Copy exactly. Begin with the line that contains "Visita il sito (512, 386)" and stop after the last line of the records.

__RECORDED INFORMATION__:
-=-=-=-=-
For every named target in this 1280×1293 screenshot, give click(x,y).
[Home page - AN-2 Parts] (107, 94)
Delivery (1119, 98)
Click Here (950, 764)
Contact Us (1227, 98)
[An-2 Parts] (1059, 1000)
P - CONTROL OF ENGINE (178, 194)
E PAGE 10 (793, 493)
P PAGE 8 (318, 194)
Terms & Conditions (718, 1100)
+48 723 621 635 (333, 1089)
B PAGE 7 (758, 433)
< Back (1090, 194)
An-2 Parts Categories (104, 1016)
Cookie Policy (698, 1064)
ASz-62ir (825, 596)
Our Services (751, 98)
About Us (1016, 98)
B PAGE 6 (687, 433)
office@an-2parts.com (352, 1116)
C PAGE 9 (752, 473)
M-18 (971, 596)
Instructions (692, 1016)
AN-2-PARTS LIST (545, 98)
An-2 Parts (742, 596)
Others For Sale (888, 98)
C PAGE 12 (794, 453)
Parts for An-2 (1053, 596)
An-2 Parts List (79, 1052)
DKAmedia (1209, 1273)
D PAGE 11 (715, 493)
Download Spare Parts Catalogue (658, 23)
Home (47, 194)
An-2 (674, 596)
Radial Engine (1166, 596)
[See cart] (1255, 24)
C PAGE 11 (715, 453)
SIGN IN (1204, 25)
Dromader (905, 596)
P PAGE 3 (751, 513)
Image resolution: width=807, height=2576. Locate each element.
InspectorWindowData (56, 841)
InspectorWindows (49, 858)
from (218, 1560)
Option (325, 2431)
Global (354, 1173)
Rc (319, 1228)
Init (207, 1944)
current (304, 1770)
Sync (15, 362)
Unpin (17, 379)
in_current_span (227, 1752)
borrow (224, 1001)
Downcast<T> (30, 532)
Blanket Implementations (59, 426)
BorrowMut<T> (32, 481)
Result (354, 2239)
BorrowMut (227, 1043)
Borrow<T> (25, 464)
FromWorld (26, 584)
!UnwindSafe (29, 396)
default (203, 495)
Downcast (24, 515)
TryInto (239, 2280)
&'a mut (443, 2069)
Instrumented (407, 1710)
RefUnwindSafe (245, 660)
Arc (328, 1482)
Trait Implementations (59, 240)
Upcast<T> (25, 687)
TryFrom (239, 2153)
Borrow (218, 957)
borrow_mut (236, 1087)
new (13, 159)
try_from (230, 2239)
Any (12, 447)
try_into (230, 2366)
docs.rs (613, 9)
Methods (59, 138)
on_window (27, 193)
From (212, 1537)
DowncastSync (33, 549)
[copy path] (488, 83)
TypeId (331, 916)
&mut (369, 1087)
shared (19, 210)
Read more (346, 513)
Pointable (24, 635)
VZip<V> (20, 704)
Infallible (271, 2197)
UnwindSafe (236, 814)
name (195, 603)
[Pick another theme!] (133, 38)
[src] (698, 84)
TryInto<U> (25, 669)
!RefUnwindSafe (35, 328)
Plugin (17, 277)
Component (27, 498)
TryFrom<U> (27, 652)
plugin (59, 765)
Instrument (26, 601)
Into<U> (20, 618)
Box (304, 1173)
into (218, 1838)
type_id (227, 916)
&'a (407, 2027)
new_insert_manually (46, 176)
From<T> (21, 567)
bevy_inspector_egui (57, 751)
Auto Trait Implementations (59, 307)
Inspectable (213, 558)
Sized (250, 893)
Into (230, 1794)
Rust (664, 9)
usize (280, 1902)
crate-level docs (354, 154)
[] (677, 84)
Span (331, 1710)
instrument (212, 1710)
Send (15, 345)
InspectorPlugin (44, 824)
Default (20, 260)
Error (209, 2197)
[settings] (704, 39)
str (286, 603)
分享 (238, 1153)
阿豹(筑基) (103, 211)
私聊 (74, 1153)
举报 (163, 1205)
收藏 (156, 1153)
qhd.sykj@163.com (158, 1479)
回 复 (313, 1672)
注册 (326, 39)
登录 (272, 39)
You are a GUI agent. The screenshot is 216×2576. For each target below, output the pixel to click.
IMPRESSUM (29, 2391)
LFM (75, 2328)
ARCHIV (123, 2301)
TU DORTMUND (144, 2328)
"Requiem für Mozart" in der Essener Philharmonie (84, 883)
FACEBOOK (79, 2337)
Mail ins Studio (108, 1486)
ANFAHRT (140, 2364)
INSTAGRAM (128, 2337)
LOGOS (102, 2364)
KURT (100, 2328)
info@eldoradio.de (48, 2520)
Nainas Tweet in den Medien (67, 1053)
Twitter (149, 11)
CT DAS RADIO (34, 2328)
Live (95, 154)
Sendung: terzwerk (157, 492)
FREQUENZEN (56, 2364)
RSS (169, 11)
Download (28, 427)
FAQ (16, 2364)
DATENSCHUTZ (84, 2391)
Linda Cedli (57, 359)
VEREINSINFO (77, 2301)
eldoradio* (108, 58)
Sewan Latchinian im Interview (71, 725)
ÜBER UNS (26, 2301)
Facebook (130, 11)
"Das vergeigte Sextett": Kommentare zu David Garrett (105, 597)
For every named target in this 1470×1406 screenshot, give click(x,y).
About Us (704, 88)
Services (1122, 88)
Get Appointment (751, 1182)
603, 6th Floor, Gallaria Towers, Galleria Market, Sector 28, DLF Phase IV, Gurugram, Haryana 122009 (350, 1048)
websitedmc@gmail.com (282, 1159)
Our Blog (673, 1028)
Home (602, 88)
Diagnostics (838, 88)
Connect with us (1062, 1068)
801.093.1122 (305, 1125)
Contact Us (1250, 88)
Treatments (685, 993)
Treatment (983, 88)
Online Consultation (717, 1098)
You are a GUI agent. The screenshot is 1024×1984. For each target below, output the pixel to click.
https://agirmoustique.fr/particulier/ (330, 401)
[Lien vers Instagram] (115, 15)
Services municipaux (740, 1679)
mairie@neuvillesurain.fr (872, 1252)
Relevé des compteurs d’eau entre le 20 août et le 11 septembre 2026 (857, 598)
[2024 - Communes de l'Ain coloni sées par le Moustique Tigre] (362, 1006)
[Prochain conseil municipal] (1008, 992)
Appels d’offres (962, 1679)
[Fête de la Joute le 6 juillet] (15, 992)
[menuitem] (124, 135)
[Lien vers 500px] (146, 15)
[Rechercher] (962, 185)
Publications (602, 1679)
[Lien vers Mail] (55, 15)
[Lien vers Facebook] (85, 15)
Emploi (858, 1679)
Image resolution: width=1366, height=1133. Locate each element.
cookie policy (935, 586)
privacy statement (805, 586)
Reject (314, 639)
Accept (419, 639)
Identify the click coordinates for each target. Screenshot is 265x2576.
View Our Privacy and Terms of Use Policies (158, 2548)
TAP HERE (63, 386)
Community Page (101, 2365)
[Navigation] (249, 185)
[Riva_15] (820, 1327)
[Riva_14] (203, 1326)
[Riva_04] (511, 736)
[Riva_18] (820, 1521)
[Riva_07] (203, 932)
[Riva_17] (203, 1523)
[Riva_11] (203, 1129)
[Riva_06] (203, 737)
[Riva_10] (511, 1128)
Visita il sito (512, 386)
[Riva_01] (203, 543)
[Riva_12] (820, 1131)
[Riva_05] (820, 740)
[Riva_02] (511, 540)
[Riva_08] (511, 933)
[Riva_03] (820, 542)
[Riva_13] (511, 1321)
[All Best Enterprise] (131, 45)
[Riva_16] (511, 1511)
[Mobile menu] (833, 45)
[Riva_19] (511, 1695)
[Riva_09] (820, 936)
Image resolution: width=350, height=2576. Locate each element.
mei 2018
-=-=-=-=-
__TASK SOLUTION__:
Visita il sito (512, 386)
[Riva_01] (203, 543)
[Riva_12] (820, 1131)
[Riva_05] (820, 740)
[Riva_02] (511, 540)
[Riva_08] (511, 933)
[Riva_03] (820, 542)
[Riva_13] (511, 1321)
[All Best Enterprise] (131, 45)
[Riva_16] (511, 1511)
[Mobile menu] (833, 45)
[Riva_19] (511, 1695)
[Riva_09] (820, 936)
Image resolution: width=350, height=2576. Locate each element.
mei 2018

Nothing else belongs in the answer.